═════ Data in this exercise

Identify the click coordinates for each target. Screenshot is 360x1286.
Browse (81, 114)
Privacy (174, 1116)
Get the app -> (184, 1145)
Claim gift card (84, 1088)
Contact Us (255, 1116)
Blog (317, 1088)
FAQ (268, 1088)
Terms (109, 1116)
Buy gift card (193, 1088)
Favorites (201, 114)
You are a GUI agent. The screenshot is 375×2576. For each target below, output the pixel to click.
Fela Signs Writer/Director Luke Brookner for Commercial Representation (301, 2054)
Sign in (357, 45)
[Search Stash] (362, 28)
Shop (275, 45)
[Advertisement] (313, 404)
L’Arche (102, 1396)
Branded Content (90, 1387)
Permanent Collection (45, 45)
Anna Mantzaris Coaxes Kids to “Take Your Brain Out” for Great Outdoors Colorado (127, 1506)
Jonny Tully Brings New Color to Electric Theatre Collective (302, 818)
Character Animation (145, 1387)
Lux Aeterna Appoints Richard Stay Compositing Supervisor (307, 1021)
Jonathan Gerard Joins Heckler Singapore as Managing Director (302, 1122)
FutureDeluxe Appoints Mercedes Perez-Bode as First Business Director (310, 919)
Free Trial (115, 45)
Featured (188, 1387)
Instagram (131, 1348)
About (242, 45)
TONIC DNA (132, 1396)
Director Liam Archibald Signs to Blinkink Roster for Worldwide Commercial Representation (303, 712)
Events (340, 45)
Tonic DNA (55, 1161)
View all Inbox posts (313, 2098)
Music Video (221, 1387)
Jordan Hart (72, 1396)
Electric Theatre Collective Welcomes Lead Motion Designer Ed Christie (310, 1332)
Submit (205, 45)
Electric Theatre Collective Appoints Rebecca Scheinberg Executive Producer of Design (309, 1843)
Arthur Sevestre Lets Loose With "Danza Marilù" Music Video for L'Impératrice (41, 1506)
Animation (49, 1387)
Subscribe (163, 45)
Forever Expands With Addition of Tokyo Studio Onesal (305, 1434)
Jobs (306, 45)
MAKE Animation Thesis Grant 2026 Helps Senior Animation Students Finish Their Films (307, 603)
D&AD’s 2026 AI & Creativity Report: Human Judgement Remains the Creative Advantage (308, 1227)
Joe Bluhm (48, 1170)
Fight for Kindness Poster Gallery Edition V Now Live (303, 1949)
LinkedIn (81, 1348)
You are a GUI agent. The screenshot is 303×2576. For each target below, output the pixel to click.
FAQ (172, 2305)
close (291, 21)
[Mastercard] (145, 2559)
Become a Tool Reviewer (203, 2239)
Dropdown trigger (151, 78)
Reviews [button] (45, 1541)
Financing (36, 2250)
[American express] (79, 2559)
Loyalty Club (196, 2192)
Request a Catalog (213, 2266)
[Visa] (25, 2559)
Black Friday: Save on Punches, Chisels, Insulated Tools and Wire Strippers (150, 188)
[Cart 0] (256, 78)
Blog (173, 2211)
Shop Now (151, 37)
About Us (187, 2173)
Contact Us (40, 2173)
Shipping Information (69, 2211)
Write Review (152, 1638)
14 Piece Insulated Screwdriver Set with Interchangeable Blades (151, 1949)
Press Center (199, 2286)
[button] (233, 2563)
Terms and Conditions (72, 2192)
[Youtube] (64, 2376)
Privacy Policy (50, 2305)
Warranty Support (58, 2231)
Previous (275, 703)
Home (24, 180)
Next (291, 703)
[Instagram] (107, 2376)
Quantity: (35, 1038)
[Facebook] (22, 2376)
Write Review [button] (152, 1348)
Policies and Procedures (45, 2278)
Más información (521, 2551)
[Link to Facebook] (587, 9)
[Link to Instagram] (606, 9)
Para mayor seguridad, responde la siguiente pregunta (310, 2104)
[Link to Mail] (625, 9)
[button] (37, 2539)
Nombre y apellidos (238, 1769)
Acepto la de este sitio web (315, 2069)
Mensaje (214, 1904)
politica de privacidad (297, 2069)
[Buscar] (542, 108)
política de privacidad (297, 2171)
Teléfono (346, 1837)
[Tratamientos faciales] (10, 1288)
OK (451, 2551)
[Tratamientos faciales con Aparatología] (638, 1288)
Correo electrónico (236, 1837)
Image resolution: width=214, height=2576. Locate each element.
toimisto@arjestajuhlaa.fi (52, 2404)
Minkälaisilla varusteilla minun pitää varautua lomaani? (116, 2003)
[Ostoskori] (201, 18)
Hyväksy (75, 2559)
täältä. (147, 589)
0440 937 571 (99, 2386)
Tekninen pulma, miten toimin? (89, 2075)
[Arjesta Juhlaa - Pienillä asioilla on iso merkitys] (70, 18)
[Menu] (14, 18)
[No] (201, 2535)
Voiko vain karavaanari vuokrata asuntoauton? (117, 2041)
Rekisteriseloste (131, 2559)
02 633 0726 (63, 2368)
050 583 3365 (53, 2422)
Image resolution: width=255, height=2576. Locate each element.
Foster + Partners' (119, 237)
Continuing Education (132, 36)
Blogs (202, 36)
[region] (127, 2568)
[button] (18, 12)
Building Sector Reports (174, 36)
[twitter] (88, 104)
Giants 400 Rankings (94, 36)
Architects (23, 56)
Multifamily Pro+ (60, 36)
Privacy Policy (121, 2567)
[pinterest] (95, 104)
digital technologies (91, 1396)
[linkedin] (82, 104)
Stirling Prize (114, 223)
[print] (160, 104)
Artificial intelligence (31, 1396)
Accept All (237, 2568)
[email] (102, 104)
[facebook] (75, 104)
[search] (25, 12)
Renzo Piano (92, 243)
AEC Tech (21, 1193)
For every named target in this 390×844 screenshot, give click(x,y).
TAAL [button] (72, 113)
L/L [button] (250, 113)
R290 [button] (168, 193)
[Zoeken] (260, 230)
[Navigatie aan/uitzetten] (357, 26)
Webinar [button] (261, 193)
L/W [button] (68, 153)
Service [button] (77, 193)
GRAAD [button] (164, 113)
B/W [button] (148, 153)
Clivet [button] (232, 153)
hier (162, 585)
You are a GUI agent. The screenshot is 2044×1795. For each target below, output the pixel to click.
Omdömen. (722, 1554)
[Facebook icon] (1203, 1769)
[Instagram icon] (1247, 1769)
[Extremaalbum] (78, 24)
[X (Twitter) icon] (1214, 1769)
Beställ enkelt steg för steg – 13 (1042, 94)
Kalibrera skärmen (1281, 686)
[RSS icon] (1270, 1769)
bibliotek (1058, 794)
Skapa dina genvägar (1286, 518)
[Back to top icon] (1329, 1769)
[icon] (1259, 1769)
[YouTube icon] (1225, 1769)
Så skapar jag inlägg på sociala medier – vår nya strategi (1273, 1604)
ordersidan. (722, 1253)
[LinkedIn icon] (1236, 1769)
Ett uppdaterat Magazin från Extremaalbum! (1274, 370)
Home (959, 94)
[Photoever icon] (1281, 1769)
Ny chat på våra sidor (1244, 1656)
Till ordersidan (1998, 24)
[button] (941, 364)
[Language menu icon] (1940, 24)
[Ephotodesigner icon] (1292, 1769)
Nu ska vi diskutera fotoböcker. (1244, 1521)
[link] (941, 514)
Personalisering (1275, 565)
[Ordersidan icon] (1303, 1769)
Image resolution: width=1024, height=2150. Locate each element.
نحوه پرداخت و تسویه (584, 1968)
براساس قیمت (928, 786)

══════════

▶ What is needed:
Using the records above, find and show each line with the string "pixel".

▶ Expected output:
You are a GUI agent. The screenshot is 375×2576. For each target below, output the pixel to click.
You are a GUI agent. The screenshot is 303×2576. For each target below, output the pixel to click.
You are a GUI agent. The screenshot is 2044×1795. For each target below, output the pixel to click.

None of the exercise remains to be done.